Siamo tutti (o quasi) convinti della necessità di eseguire quanto prima uno sciopero generale che coinvolga la città. Ma attenzione, non facciamoci prendere la mano da comportamenti e da reazioni strumentali. Lo sciopero generale non deve essere la valvola di sfogo delle nostre frustrazioni, che inevitabilmente si accumulano quando le cose non vanno come noi speravamo. Non dobbiamo lasciarci sopraffare dai vuoti sentimenti che si identificano nel ‘tanto peggio tanto meglio’, o, ancor peggio, nella caccia al capro espiatorio su cui riversare la rabbia e i disagi. Innanzitutto, infatti, abbiamo bisogno di autocontrollo e di autodisciplina, ma anche di capire cosa stiamo facendo. Lo sciopero è una protesta civile verso una situazione di disagio. Nell’accettare l’invito alla manifestazione chiediamo dunque che sia una manifestazione sostenuta da tutti, ma sia anche un momento di aggregazione di fronte a un problema vero e reale: la crisi economica che paralizza la città. Per un vezzo antico e mai definitivamente sconfessato noi isolani siamo portati ad essere diffidenti anche dei nostri vicini, anche degli amici a volte, e tendiamo ad autocommiserarci, mancando sul nascere il primo obbiettivo dello sciopero: la solidarietà dell’uno verso l’altro, l’aiuto e il sostegno reciproco. Se le cose vanno male, vanno male per tutti, non per noi sì e per il nostro vicino no. Siamo tutti sulla stessa barca, anzi sulla stessa … isola. Quindi dobbiamo fare blocco, fare squadra, mostrare gli attributi (maschili o femminili che siano) di fronte a una situazione che seppur nazionale, qui assume delle caratteristiche sue proprie, peculiari, uniche, che fanno massa con la mancata continuità territoriale, con il mancato finanziamento alle compagnie di traghetti, il caro trasporti, i programmi economici sbagliati, le cattedrali nel deserto, le ruberie, le prese per i fondelli, ecc, ecc. Spediamo una cartolina al sindaco, facciamo vedere finalmente che chi comanda è la gente non le poltrone.

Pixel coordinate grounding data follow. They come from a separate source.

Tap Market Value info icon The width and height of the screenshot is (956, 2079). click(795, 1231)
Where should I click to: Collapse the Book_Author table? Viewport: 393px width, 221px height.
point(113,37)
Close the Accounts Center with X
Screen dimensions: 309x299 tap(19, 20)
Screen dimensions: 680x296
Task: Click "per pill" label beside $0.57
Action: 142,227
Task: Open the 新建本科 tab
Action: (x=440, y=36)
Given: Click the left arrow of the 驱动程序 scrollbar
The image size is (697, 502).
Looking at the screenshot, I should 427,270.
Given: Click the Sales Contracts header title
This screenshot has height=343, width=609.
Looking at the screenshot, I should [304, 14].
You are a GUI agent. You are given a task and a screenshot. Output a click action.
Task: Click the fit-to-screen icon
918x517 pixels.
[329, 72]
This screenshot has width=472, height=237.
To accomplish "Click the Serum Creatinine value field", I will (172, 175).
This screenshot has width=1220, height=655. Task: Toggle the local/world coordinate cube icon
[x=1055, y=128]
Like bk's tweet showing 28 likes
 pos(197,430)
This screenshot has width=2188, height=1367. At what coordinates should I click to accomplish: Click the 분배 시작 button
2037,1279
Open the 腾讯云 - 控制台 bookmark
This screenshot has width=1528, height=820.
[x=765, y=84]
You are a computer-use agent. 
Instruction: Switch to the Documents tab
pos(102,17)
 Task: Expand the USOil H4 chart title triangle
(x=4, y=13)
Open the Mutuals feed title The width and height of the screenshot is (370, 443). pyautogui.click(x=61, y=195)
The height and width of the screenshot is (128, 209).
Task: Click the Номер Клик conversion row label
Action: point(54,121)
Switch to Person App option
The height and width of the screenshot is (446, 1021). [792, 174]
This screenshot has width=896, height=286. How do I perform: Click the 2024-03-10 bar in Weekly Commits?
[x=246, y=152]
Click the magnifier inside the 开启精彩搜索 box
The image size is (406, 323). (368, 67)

Però …. Mi permetto di esporre un ‘però’. Però ad ogni azione popolare dovrebbe corrispondere una parallela azione politica. Facciamo quindi assieme un esame di coscienza serio. Fino a qualche anno fa nessuno di noi pensava alla crisi, partita da lontano ovviamente, ma – pensavamo tutti – a La Maddalena non arriverà. Il guscio duro dello Stato ci aveva sempre schermato dalle tempeste economiche (qualcuno ricorda la crisi petrolifera del ’73? Qui ci scherzavamo su!) e ci permettevamo di legarci a quello o all’altro calesse con eccessiva disinvoltura uscendo inevitabilmente dai circuiti politici che contano. Basta! Se vogliamo contare qualcosa dobbiamo diventare un pugno chiuso, dobbiamo arrivare alle stanze dei bottoni. Fra nemmeno di un anno ci saranno le elezioni regionali. Pensiamoci sopra un attimo, pensiamo quanti sgarbi ci hanno fatto a Cagliari e ci hanno fatto a Roma. Facciamo pure lo sciopero compatti ma andiamo anche compatti alle urne, con un solo candidato alle elezioni regionali. Innanzitutto pensiamo a noi stessi!
Se no questo sciopero non servirà a nulla un’altra volta.